### [THE PROBLEM]
For each line of the data below, copy it if it holds the word "Adapter".

╭─ GIVEN RECORDS

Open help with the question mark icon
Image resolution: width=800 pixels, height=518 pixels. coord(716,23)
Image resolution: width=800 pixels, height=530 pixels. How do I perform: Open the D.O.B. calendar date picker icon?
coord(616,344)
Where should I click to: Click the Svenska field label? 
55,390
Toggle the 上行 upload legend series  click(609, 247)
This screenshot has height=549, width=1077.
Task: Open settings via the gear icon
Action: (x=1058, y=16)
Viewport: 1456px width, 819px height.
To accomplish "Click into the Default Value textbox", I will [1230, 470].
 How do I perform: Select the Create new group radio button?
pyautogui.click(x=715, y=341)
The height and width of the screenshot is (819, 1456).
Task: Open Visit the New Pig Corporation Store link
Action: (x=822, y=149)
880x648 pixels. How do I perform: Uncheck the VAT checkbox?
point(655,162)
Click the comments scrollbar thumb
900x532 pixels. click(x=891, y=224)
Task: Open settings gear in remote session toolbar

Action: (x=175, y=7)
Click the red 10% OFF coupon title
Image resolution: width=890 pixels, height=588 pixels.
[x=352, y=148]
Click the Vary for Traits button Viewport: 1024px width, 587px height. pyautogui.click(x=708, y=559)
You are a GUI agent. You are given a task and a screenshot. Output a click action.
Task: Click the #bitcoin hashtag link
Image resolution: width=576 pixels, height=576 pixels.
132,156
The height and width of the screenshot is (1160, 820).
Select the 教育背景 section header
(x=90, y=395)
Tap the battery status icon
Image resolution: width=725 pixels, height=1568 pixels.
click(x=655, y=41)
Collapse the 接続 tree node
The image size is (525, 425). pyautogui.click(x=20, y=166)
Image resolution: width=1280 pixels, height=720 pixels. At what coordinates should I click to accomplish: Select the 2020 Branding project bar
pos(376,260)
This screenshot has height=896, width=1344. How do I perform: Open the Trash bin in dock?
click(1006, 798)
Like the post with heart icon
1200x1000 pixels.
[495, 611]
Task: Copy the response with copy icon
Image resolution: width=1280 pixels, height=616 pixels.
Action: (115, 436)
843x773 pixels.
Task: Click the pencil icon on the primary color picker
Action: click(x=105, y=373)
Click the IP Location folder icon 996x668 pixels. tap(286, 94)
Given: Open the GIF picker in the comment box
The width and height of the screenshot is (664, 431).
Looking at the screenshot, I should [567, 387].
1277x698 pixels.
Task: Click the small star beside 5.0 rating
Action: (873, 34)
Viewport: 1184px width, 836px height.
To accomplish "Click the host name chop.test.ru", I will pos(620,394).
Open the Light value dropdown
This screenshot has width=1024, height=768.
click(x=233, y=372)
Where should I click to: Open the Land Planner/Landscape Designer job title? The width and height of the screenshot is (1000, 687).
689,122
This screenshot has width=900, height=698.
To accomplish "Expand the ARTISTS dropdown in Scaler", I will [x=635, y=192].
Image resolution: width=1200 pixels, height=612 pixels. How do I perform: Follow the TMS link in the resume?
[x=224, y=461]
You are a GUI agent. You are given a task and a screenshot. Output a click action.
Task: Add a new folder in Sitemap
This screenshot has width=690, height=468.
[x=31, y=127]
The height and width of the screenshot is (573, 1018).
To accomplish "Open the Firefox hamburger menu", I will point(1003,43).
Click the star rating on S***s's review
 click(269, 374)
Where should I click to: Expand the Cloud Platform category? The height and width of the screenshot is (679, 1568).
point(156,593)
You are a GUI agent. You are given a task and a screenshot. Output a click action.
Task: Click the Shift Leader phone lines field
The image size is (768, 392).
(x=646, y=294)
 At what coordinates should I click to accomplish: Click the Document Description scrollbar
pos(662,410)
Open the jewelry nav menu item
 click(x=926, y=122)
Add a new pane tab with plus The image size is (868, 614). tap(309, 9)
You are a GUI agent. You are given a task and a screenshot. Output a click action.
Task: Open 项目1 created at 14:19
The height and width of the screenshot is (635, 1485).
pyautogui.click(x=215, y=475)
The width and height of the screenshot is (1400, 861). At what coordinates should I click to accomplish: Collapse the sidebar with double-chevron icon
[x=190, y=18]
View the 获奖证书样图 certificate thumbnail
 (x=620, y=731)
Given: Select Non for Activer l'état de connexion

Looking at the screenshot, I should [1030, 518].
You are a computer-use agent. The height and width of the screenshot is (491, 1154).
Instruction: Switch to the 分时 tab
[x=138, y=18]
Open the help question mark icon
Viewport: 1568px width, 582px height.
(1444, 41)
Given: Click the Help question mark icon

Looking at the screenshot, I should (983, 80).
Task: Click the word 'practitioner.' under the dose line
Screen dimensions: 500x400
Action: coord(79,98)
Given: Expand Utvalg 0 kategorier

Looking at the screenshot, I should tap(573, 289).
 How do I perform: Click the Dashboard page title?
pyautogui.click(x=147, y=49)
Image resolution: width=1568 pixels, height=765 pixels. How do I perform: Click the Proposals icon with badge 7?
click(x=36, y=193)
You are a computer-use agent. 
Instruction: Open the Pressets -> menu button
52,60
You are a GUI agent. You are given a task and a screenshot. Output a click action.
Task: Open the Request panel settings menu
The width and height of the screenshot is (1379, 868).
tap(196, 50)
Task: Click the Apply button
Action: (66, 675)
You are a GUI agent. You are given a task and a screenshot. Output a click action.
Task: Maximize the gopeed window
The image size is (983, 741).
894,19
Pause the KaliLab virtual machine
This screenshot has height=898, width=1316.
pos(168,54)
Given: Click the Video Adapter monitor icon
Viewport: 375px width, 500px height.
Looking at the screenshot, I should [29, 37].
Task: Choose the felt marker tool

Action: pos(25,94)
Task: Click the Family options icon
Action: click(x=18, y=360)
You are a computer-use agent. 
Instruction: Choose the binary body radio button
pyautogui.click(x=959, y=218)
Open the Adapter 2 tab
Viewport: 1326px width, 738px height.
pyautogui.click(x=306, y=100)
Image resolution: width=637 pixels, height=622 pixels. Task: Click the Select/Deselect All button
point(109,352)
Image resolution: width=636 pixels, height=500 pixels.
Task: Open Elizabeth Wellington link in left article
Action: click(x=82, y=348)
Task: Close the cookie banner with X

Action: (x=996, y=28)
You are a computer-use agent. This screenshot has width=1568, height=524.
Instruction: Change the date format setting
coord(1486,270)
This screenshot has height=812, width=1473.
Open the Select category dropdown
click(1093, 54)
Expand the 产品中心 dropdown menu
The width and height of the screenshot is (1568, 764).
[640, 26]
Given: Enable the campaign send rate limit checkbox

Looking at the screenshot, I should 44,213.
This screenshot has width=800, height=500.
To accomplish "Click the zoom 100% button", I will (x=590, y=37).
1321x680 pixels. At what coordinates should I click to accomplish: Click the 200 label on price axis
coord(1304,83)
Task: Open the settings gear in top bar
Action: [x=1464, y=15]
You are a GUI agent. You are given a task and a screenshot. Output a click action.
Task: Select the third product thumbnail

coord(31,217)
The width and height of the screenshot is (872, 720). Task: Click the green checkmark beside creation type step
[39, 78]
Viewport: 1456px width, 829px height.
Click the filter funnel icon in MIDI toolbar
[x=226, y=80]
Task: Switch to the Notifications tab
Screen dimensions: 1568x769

╰─

### [TASK RESPONSE]
Given: Click the Video Adapter monitor icon
Open the Adapter 2 tab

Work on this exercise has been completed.